Source:
# Shop bult router lift



## FirewoodMaker (Apr 27, 2011)

I am in the process of drawing up plans for a new (replacement) table. Approximately 10 years ago I had found a plan to a router lift that was really simple and easy to build. I built it and love it but now can not find the plans I used. It is a "L" shaped arm, the lower end of the "L" that pushes up on the bottom of the router and the upper leg is attached to a threaded rod which exits out the side of the cabinet. This rod allows for adjusting the height of the bit without standing on your head or lifting the top of the table up. Hopefully someone can make sense of this and knows where to find these plans. If needed I can take a photo of what I now have and want to replace.
Thanks,


----------



## mpbc48 (Sep 17, 2010)

Hi Ken,

Is there any reason you cannot take apart the one you have and use it as a pattern?

Mike


----------



## Nono Bad Dog (Apr 26, 2011)

I am not sure if this is exactly what you are talking about but it might be worth looking at. Do a search on google for router lift. I found a good one that looks kind of like that on American Woodworker.


----------



## Nono Bad Dog (Apr 26, 2011)

I would post the link but I am limited since I don't have ten posts on this site. Sorry


----------



## gav (Oct 12, 2009)

Maybe this one.


----------



## Santé (Jan 14, 2010)

Hi Firewoodmaker,

You can find plans of mine at this adress: http://www.lescopeaux.asso.fr/Techniques/clic.php3?url=Docs/Sante_Ascenseur_Defonceuse.pdf

Cheers
Daniel


----------



## LinuxRandal (Mar 11, 2011)

I also like to look at them on YouTube. (idea's and links)
I was going to build, except all my overtime bought mine at the time.


----------



## bobj3 (Jan 17, 2006)

HI Ken

Not to sure why you want to make one when you can get one for about the same price ,that you will put into it and it will work every time ...if you want to use one get one made in the KISS way of doing it..

Router Raizer

======



FirewoodMaker said:


> I am in the process of drawing up plans for a new (replacement) table. Approximately 10 years ago I had found a plan to a router lift that was really simple and easy to build. I built it and love it but now can not find the plans I used. It is a "L" shaped arm, the lower end of the "L" that pushes up on the bottom of the router and the upper leg is attached to a threaded rod which exits out the side of the cabinet. This rod allows for adjusting the height of the bit without standing on your head or lifting the top of the table up. Hopefully someone can make sense of this and knows where to find these plans. If needed I can take a photo of what I now have and want to replace.
> Thanks,


----------



## FirewoodMaker (Apr 27, 2011)

Yes, that is to simple and I was hoping to use the existing table until the new one is built. Thanks for the obvius!!


----------



## FirewoodMaker (Apr 27, 2011)

Bob,
Part of the reasoning behind building versus buying, is I am currently unemployed, aka no extra funds, I have the materials that are needed and the one I am referring to has the the adjustment wheel on the side extending to the exterior of the cabinet. I have pondered buying a commercial unit but I do not like the adjustment through the top of the table.

Exercise set:
1. Please echo the stretch of the router lift thread from "I am not sure" through "on American Woodworker.".
2. Which usernames post in the router lift thread? Give each one once.
3. Go on with the router lift thread from the point where it stops.
None of the lines that come after the router lift thread are needed.

Data provided:
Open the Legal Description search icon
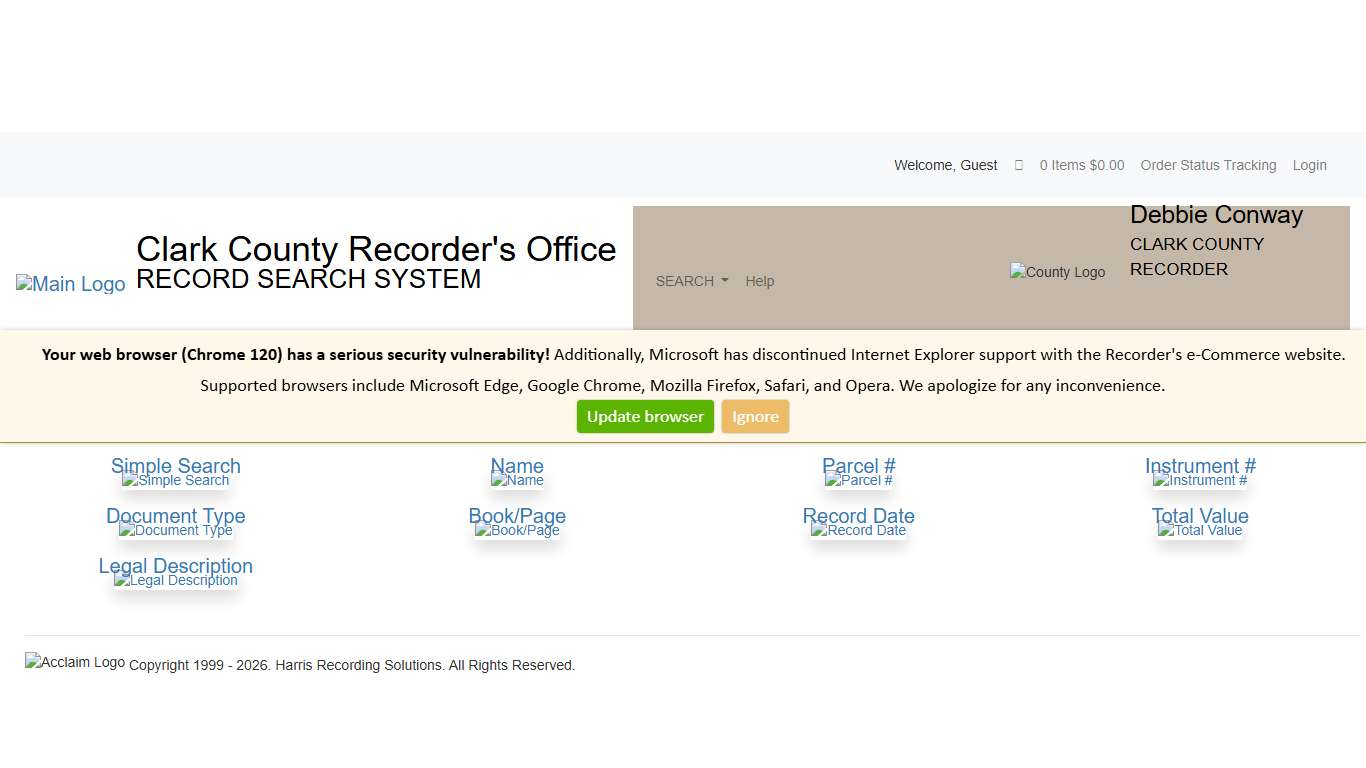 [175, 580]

Final results:
1.
I am not sure if this is exactly what you are talking about but it might be worth looking at. Do a search on google for router lift. I found a good one that looks kind of like that on American Woodworker.

2.
FirewoodMaker
mpbc48
Nono Bad Dog
gav
Santé
LinuxRandal
bobj3

3.
Ken


----------



## Cassandra (Mar 15, 2006)

Bob:

Some of us love to build things, to make things, to be creative. Sure, anyone with money can buy a router lift, but where is the pleasure of making something in the buying process? 

To each, his or her own.

Cassandra


----------



## bobj3 (Jan 17, 2006)

Hi Cassandra

True  but the bottom line will always win out the norm for me, no need to reinvent the wheel,,,  just use a part or two from it..to get the same job done..just some all thread rod and a rod nut will get the job done, easy stuff..and cheap...like they keep in the KISS way..than you will use it ,other than one more door stop. 

===



Cassandra said:


> Bob:
> 
> Some of us love to build things, to make things, to be creative. Sure, anyone with money can buy a router lift, but where is the pleasure of making something in the buying process?
> 
> ...


----------



## Cassandra (Mar 15, 2006)

bobj3 said:


> Hi Cassandra
> 
> True  but the bottom line will always win out the norm for me, no need to reinvent the wheel,,,
> ===


Yes, the almighty buck can be a persuasive motivator. However, it isn't with me. 

And why not re-invent the wheel? Centuries ago, wheels were wooden and would not stand up to today's demands. Even the wheels on your car wouldn't stand up to the demands of the 700 mph cars racing across the salt lake sea bed. Good thing that there are those who have re-invented things, right?

Cassandra


----------



## matt1710 (Sep 21, 2010)

bobj3 said:


> HI Ken
> 
> Not to sure why you want to make one when you can get one for about the same price ,that you will put into it and it will work every time ...if you want to use one get one made in the KISS way of doing it..
> 
> ...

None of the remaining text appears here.